ISBN: 97888677806886

Caratteristiche: 231 p., formato cm 28 x 24,5, numerose illustrazioni fotografiche a colore, brossura illustrata con bandelle.

Prezzo: € 35,00

 

«Questa pubblicazione nasce dall’interesse che ho sempre avuto per le arti in genere, per la pittura, la scultura, l’architettura e la fotografia. Sono stato sempre interessato al Bello.»

L'autore

È con queste parole che Maurizio Bigio, laurea in Economia e Commercio e trentasette anni di attività svolta come Dottore Commercialista, parla della sua ultima impresa “nel campo delle arti”. Avventure non nuove per lui che si è da sempre cimentato nel campo artistico come musicista, raggiungendo importanti traguardi che lo portarono, negli anni Settanta, a collaborare con i maggiori cantautori del periodo e a pubblicare l’LP Rock Bigio Blues. Recentemente ha ampliato i propri orizzonti artistici dedicandosi alla fotografia, collaborando alla realizzazione del nuovo catalogo del MUSA (Museo dell’Accademia di Belle Arti “P. Vannucci di Perugia) a cura di Fedora Boco e al volume Ferdinando Cesaroni curato da Luciano Giacchè.

L'argomento

L’argomento del Liberty nella nostra regione era stato affrontato precedentemente solo dal professor Mario Pitzurra quando nel 1995 pubblicò per Benucci Editore, Architettura e ornato urbano liberty a Perugia, testo ormai introvabile, che aveva il limite, dichiarato dall’autore, di occuparsi solo della realtà del capoluogo. Infatti è lo stesso Pitzurra che concludendo la presentazione della sua opera si augura che «…altri seguano il mio esempio, possibilmente estendendo la ricerca al resto dell’Umbria.»

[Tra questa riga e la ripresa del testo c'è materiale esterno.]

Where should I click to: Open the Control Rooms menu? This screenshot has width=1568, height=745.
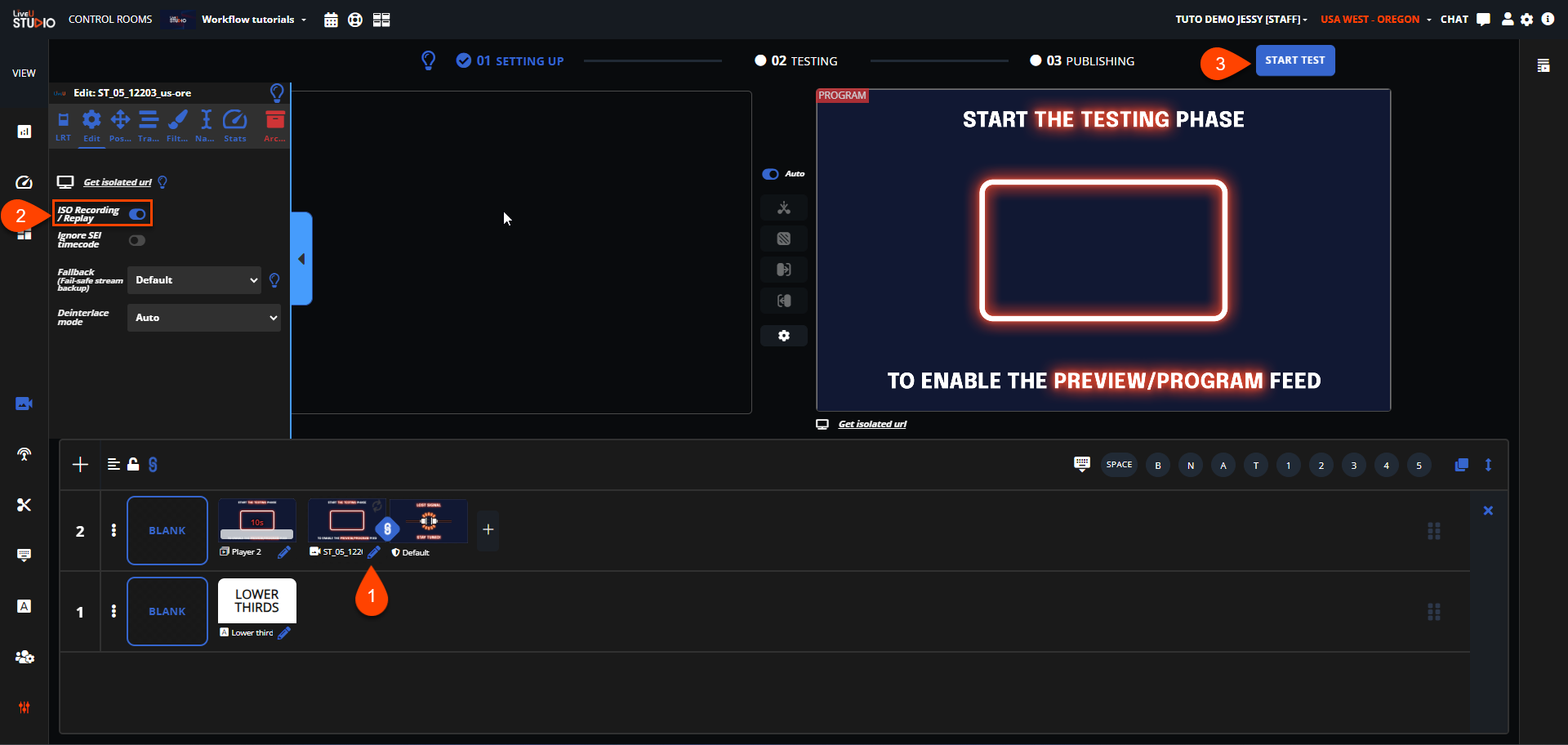click(x=110, y=20)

Ed ora, a distanza di vent’anni, Maurizio Bigio raccoglie la sfida con lo scopo, riuscito, di svegliare l’interesse per una parte di quest’arte novecentesca poco studiata nella nostra regione.

La pubblicazione

Il Liberty in Umbria, vede la prefazione di Anton Carlo Ponti ed è corredata dai testi di Federica Boco, Emanuela Cecconelli, Giuliano Macchia, Maria Luisa Martella, Elena Pottini, Mino Valeri oltre che dello stesso Bigio.

La pubblicazione suddivisa in sedici capitoli, percorre la regione da nord a sud toccando i centri di Città di Castello, Perugia, Marsciano, Deruta, Foligno, Spoleto, Terni, Allerona, Avigliano, Acquasparta e Narni.

E l’interesse dell’autore non si ferma solo all’architettura, ma con occhio attento si sofferma anche sui particolari decorativi in legno, ferro battuto, ceramica, vetro e, dove possibile, anche sulle decorazioni pittoriche presenti all’interno delle abitazioni.

Un interessante capitolo, a cura di Elena Pottini, è dedicato alla scultura liberty al Cimitero monumentale di Perugia, mentre Fedora Boco delinea i protagonisti di questa stagione con una piccola biografia e relativa bibliografia. Non mancano testimonianze fotografiche del liberty perduto come il negozio della Perugina o le decorazioni all’interno del Bar Milano. A completare l’interessante volume la traduzione dei testi in inglese a cura di Eric Ingaldson.